Member of the Minnesota Territorial Council
- In office September 3, 1849 – January 3, 1854
- Preceded by: Position established
- Succeeded by: John Edward Mower

Member of the Minnesota House of Representatives for the 22nd district
- In office January 6, 1874 – January 4, 1875

Personal details
- Born: 1817 Connecticut
- Died: 1897 (aged 79–80)
- Party: Whig
- Occupation: Lumberman

Military service
- Allegiance: United States
- Branch/service: Union Army
- Years of service: 1861–1864
- Rank: Captain
- Unit: 2nd Minnesota Infantry Regiment
- Battles/wars: American Civil War

= David B. Loomis =

American politician

David B. Loomis (1817–1897) was an American lumberman and politician who served in the Minnesota Territorial Council from 1849 until 1854 and in the Minnesota House of Representatives for the year 1874. He was the President of the Territorial Council from 1851 until 1852.

== Biography ==
Loomis was born in Connecticut in 1817. He came to Alton, Illinois, with his parents and received his common education there. He then attended Western Reserve University. His brother, Elias, was a professor of mathematics while he attended.

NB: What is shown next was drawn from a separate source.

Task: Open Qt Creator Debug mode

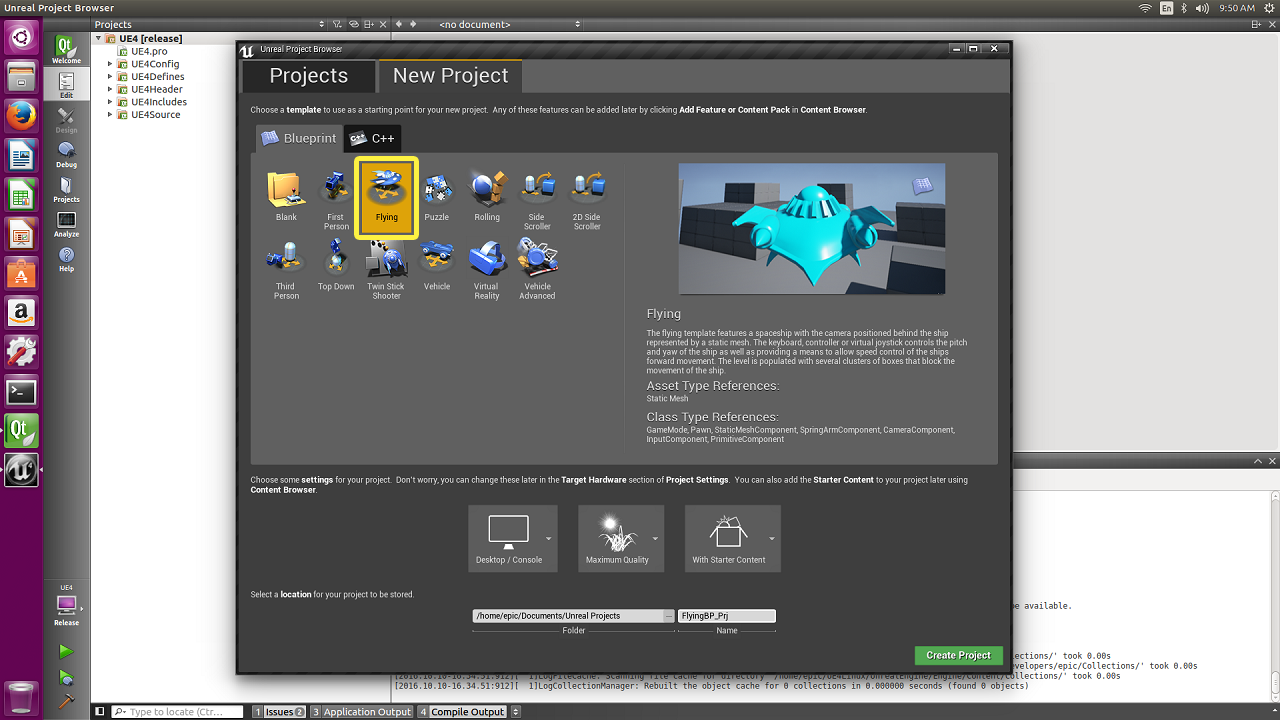Action: tap(66, 154)
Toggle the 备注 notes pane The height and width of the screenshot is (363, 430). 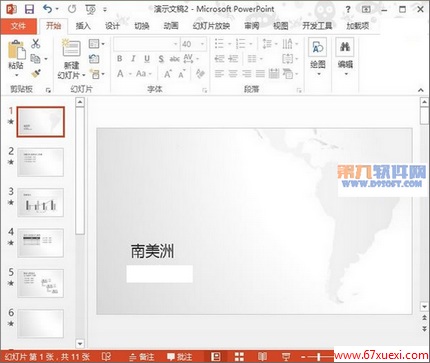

Loomis came to St. Croix Falls in 1843 and began working in the lumber industry. He would partner with such figures as W.H.C. Folsom and Martin Mower, the brother of John Edward Mower.

Upon the establishment of the Minnesota Territory, Loomis was elected to the Territorial Council. His place of residence was listed as Marine Mills. He was appointed President of the Council for the Second Territorial Legislature. While President, he created legislation that formed Chisago County.

Upon the outbreak of the Civil War, Loomis was enlisted into the 2nd Minnesota Infantry Regiment. He was made first lieutenant of Company F and was sent to Fort Ripley. He was made captain in 1863 but had to resign due to disability a year later.

Following the war, he moved to Stillwater and was elected to the House of Representatives for one term. He died in 1897.